How to Lose Weight in Four Easy Steps

So you want to lose weight.

You’ve made the decision – it’s time to make some changes and get some results. But what are you waiting for? Where do you start? How much weight can you lose?

It’s a question we’re all asked a million times, and it’s not easy to answer. There are so many factors that play into your weight loss goals – your current weight, your age, your lifestyle – that it’s hard to know where to start. It’s not like there’s a quick weight loss recipe you can follow and end up looking like Nicole Kidman or anything. We’re not saying you’ll never get that lean silhouette you’re dreaming of. But it’s going to take serious work and some commitment to make it happen.

So here’s where you start. By taking some time to consider how you’ll approach your weight loss journey, and what you’ll need to do to get there. We talked to various experts to get their take on what will help you to lose weight, and how long it will take you to get there. Here’s what they had to say.

1. Eat What You Want

We’re going to assume that you’ve already made the decision to lose weight. That’s the first crucial step. Deciding to lose weight and actually committing to making lifestyle changes that will help you to achieve your goal is the next step. So you’re not going to starve yourself or deprive yourself of anything. You need to know what you’re allowed to eat and what you need to avoid.

Your diet is one of the most important considerations in your weight loss journey. If you want to lose weight, you’re going to have to cut back on the foods that have been proven to increase our waistlines – the junk food and the processed foods. You’re also going to have to up your intake of foods that will help you to lose weight. These are the kinds of food that our body needs to function and build strong muscles. They’re also the kinds of foods that promote brain function and mood stability.

In order to reap the benefits of a healthy diet, you have to be willing to make some changes in your daily routine. You may have to cut back on the fried food, the fast food, the sweets, and the sodas. This is going to be tough because these are the foods that your body probably craves. But you’re better off knowing that these are the types of foods that will break down your muscles, and not helping you to reach your goals. So it’s a balance between what you want and need. Find that balance and you’ll be on your way to healthy weight loss.

2. Skip The Gym

Let’s be honest. Working out at the gym is one of the most appealing things about reaching a certain weight. You can shed off those extra pounds, look fit, and feel great. But as we’ve already established, your diet is one of the most important factors in your weight loss journey. Skipping the gym, especially at the start, can be a smart move. Instead, invest your time in the weight room at home, or even outside. You can do some push-ups, pull-ups, and use some body weight to work out. You don’t need expensive equipment to achieve results. Changing your workout style and focusing on functional movements will help you to develop strong, solid muscles that will serve you well in the future.

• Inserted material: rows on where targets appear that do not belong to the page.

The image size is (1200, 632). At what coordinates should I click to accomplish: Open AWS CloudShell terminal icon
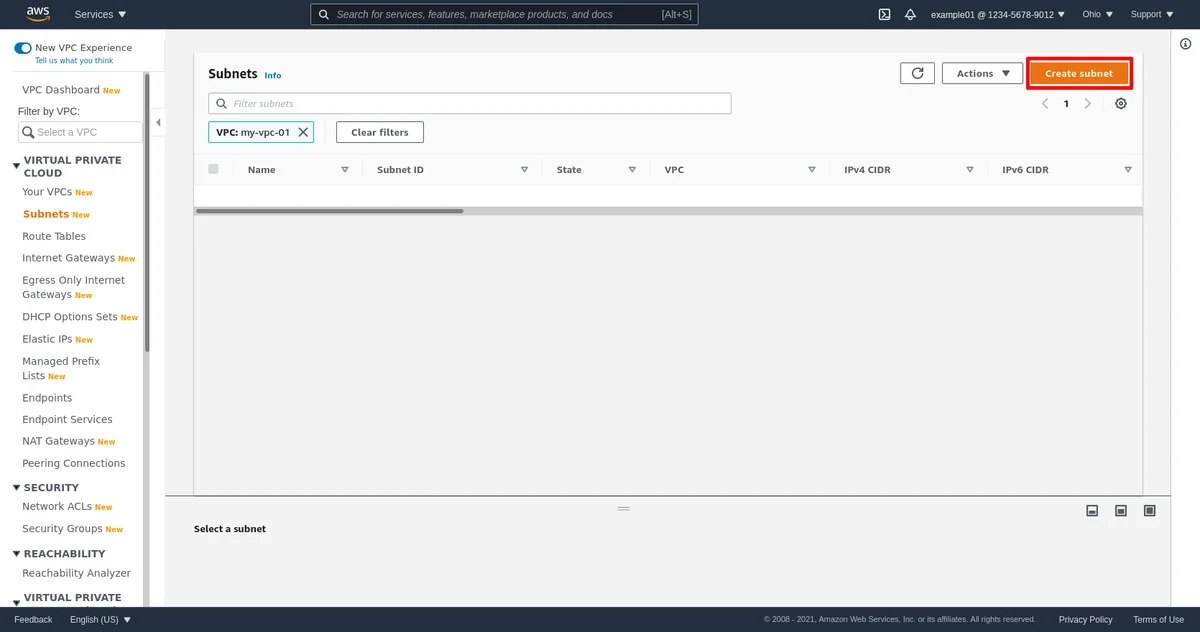point(884,15)
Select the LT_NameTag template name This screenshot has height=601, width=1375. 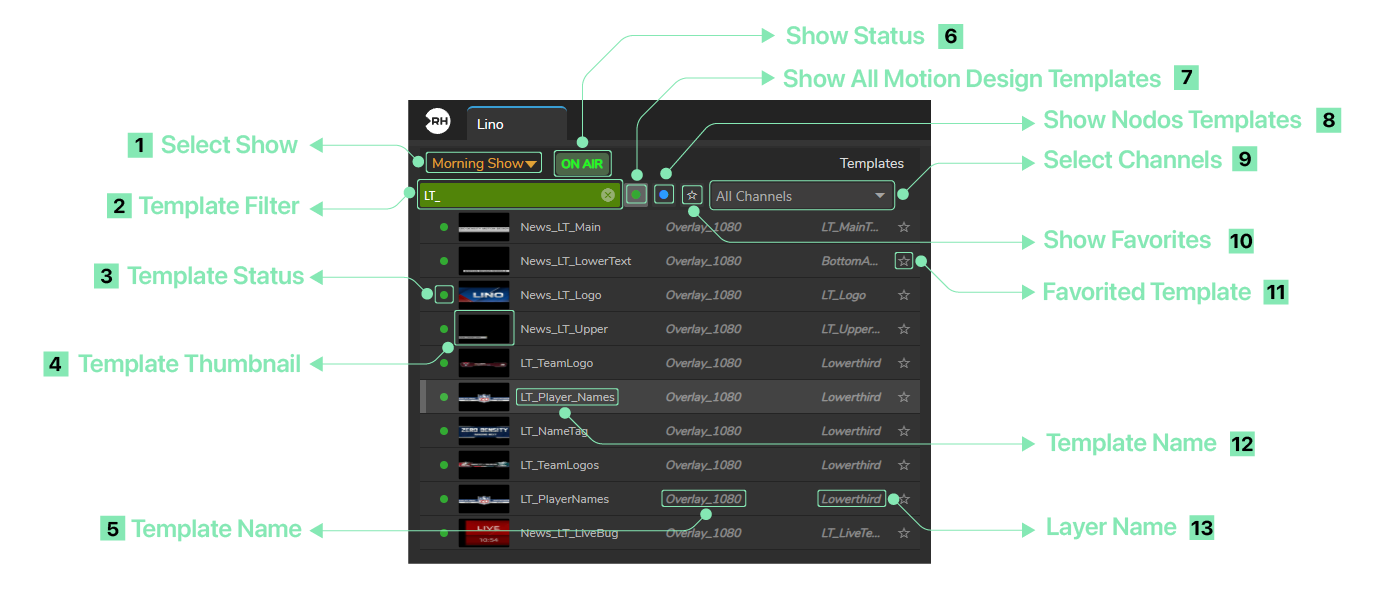[x=554, y=431]
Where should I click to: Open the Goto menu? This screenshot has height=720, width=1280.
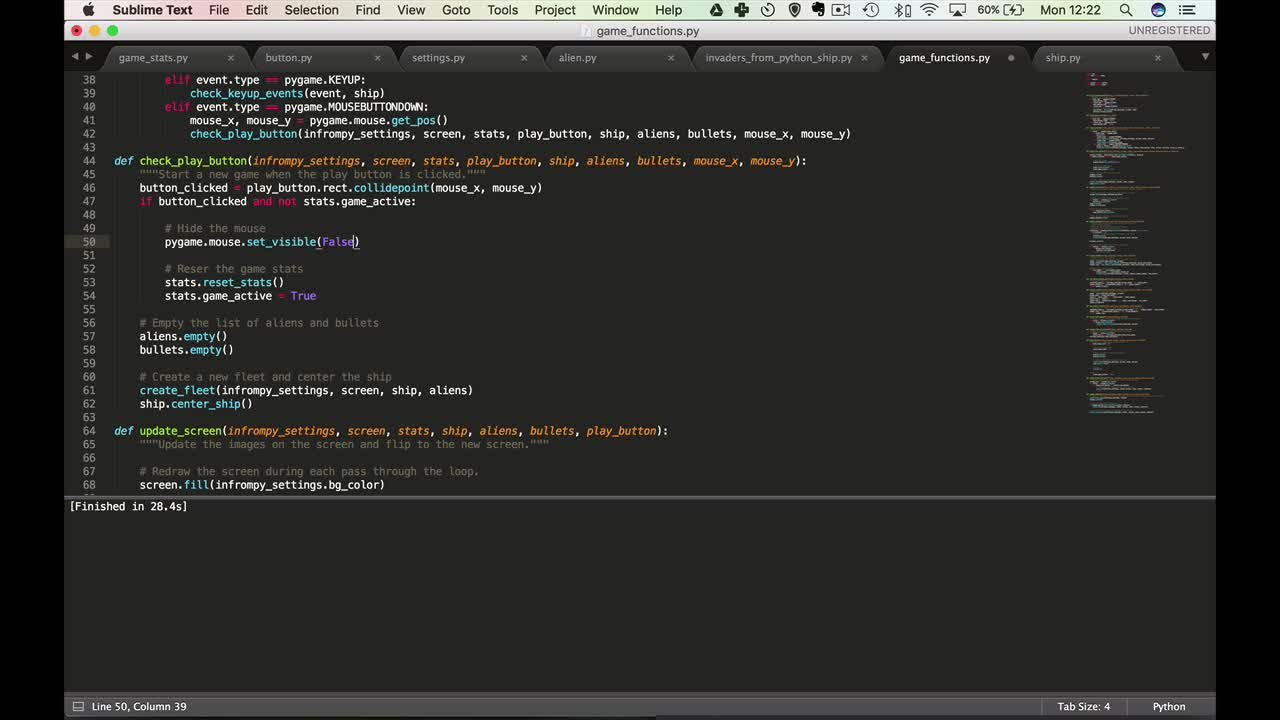tap(456, 10)
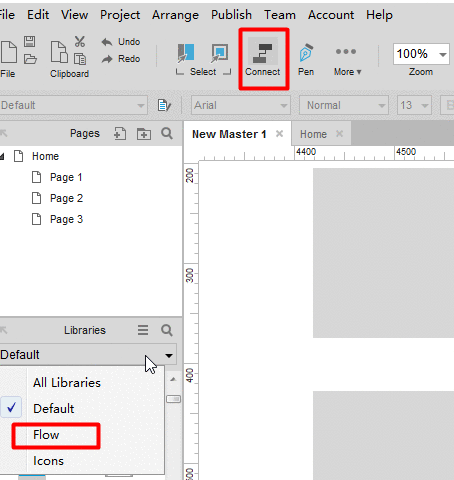This screenshot has width=454, height=480.
Task: Click the Cut scissors icon
Action: coord(80,42)

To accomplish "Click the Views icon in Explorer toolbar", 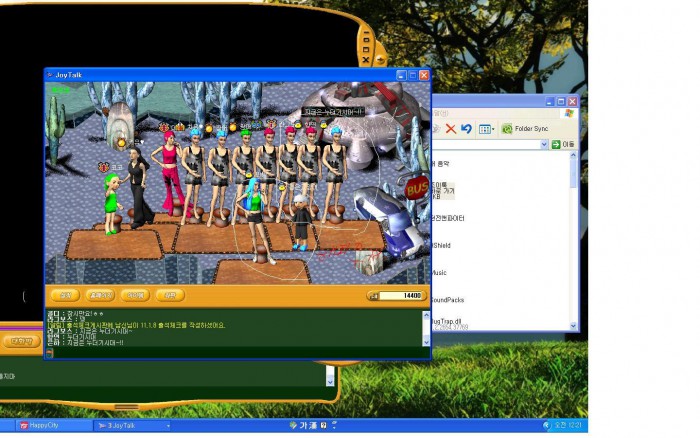I will point(484,129).
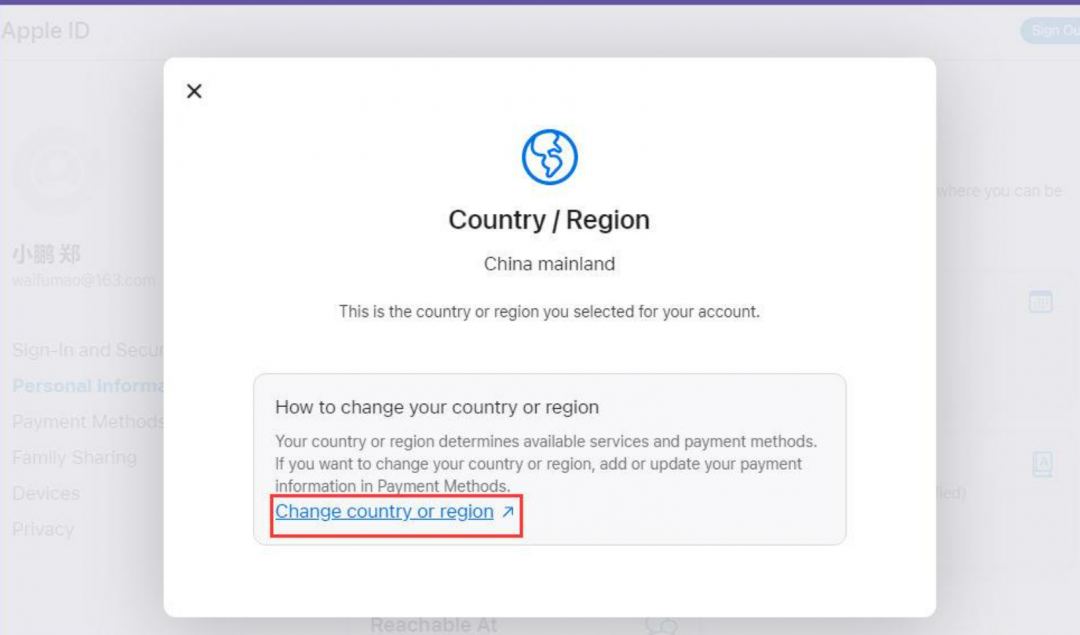Open Privacy in the sidebar
This screenshot has height=635, width=1080.
43,529

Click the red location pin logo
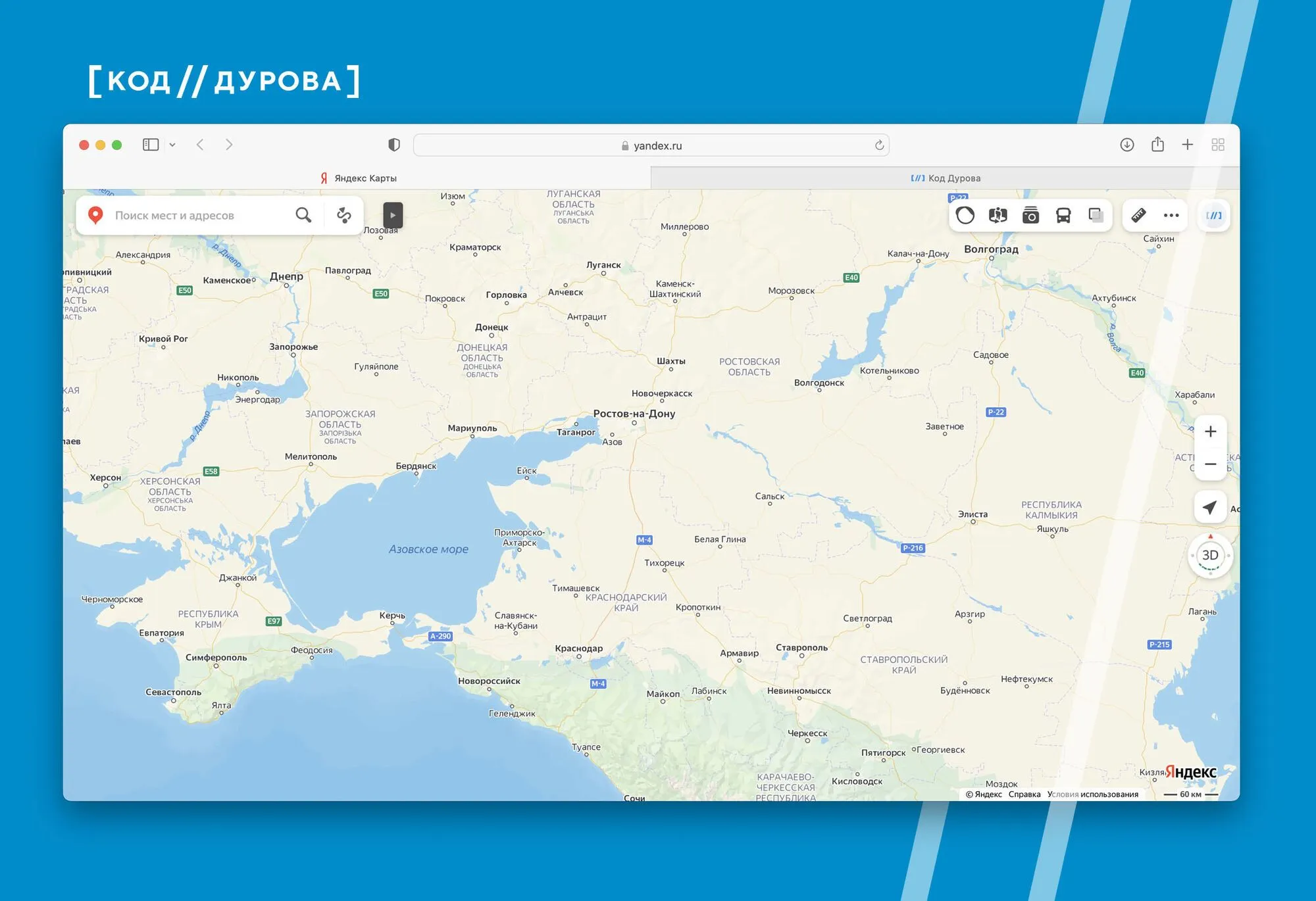[x=95, y=214]
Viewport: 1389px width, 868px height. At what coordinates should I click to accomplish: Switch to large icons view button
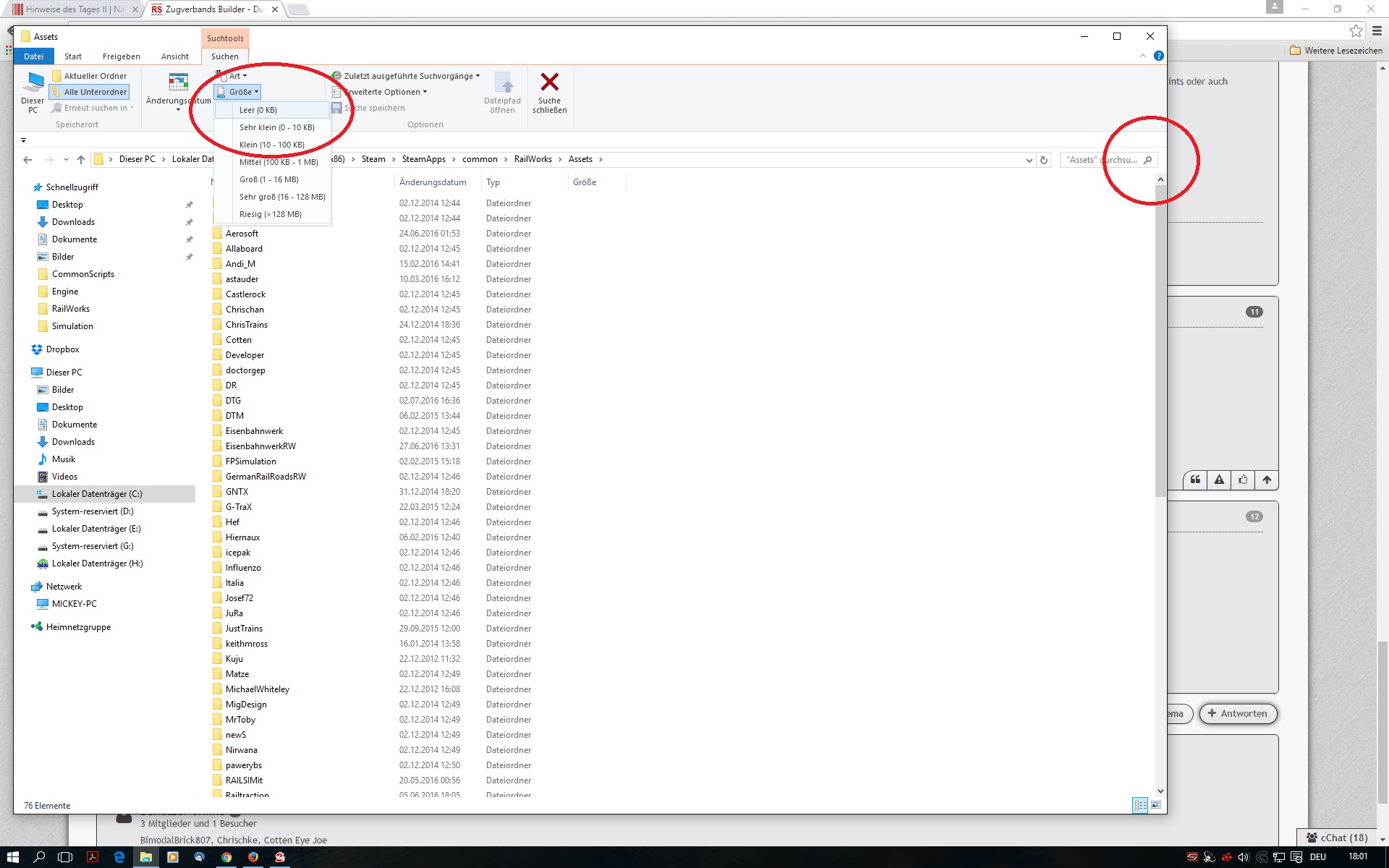(x=1156, y=805)
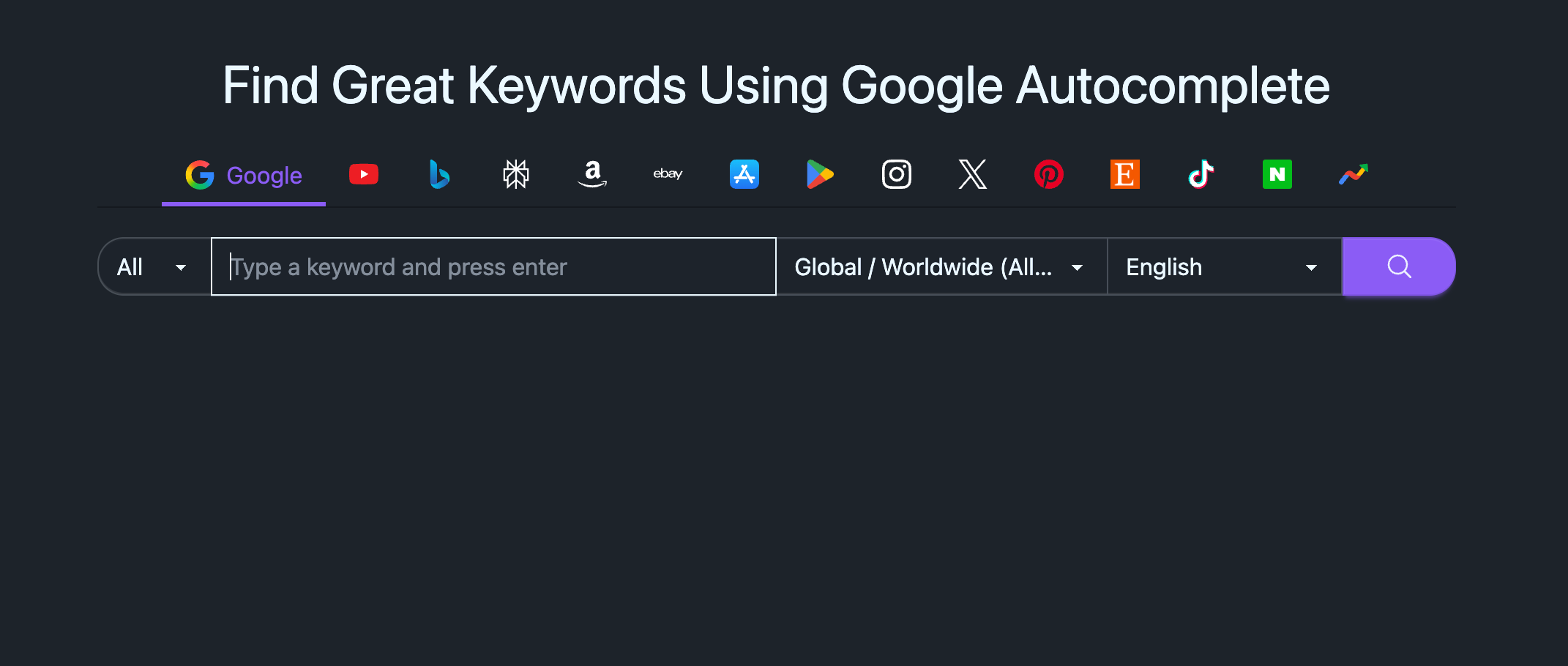Screen dimensions: 1568x666
Task: Click inside the keyword input field
Action: [x=493, y=266]
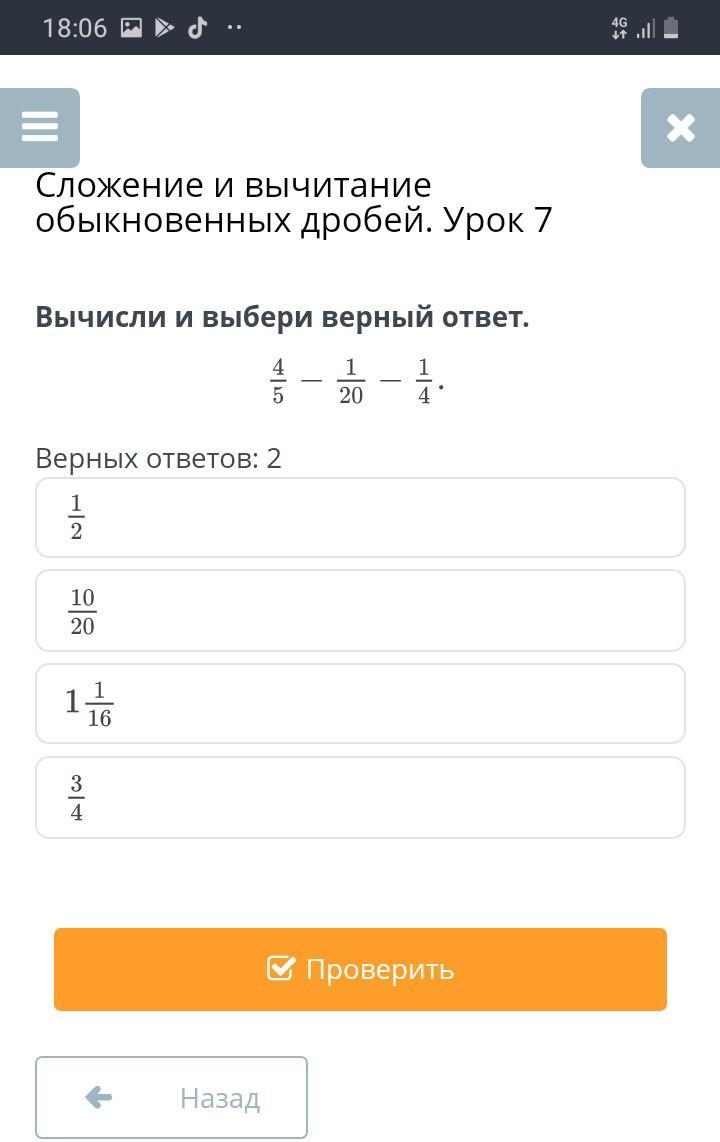Viewport: 720px width, 1142px height.
Task: Tap the Верных ответов: 2 label
Action: click(x=159, y=458)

3. Consider Psychological Factors

It’s no secret that losing weight can be a stressful process. Big changes are often accompanied by intense, emotional responses – both positive and negative. Consider the stress that comes with making changes to your diet and how you carry yourself. Are you feeling anxious? Tense? Depressed? Weighing yourself every day, and being conscious of the numbers on the scale, can be psychologically taxing. The experts advise taking time to work through these emotions. To distract yourself from the persistent anxiety that comes with dieting, take up a new hobby. Join a club or take up a sport. Engage with other people, and get out of the house. Changing your routine and making new friends can help to lift your mood, and put you in a better place to succeed in your weight loss journey. This is also a good time to consider whether or not you’ve reached the end of the line with your current diet and lifestyle. If you’re not prepared to make some serious changes, it may be time to admit defeat, and try again later when you’re prepared.

4. Take Advantage Of The Weather

Speaking of defeat, here’s another factor that can influence your weight loss. If you live in an area where the evenings are chilly and damp, it may be difficult to get yourself out of the house, and into the gym. Even if you have a membership, it may be easier to stay in, and rely on the heater to get you through the winter months. So if you’re a fan of staying indoors, and avoiding the cold, then you might want to consider making some changes to your lifestyle in the winter. It’s better to exercise in the morning, before the weather gets too frosty. That way you’ll get the most out of it, and avoid any risk of over-exertion, and injuries. Make sure you have all the necessary equipment, for the exercises you plan to do, and don’t forget about stretches and warm-ups before you begin.

Start Small

If you’ve never lost weight before, and are completely overwhelmed by the idea of changing your life-style, then it may be wise to start small. Shed off a few pounds, and see how you feel. Find a gym that has a barbell and some weight-training equipment. You’ll be able to do some simple exercises, and get the hang of it. If you feel great, and want to continue, you can look into buying your own gym equipment, or joining a gym. Working out at home is also an option, as long as you have the space, and the equipment to do so. Beginner’s luck!